-- GIVEN DATA follows --

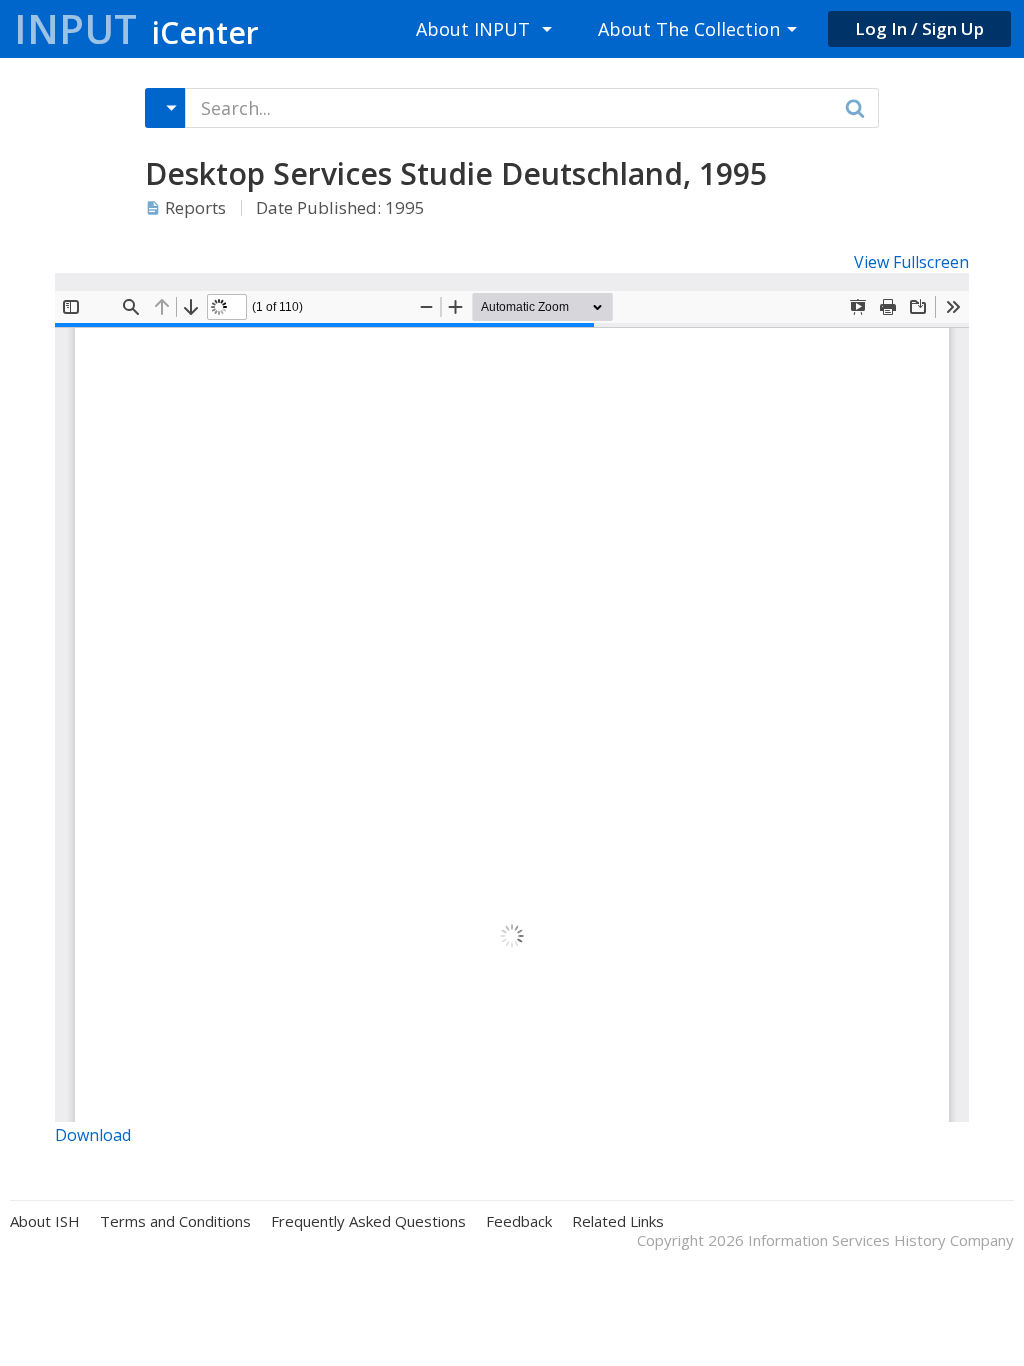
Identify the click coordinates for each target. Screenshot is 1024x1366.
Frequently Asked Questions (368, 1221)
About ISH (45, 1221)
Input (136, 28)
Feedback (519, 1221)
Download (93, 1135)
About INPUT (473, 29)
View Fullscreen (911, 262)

-- GIVEN DATA concluded --
-- GIVEN DATA follows --

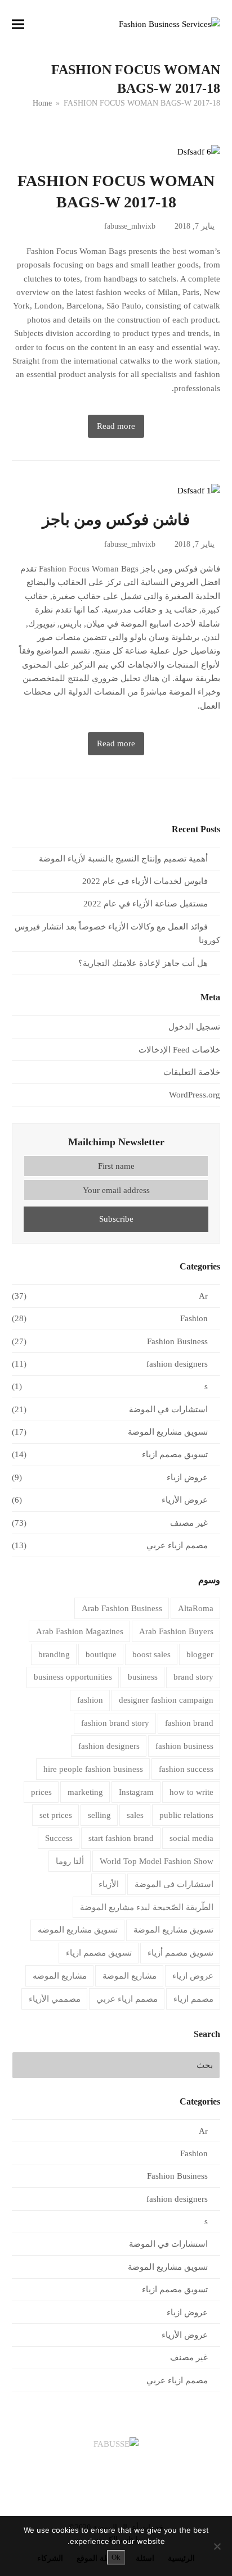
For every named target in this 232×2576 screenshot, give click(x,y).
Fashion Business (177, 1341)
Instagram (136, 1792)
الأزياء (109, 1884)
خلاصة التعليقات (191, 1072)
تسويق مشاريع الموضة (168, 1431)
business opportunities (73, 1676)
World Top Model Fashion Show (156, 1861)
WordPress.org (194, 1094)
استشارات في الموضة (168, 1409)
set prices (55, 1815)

-- GIVEN DATA concluded --

## [WHAT TO DO]
What is needed is an exact copy of the lines above, from the one containing "Identify the click" through the one containing "View Fullscreen (911, 262)", with nothing added.

## [EXERCISE ANSWER]
Identify the click coordinates for each target. Screenshot is 1024x1366.
Frequently Asked Questions (368, 1221)
About ISH (45, 1221)
Input (136, 28)
Feedback (519, 1221)
Download (93, 1135)
About INPUT (473, 29)
View Fullscreen (911, 262)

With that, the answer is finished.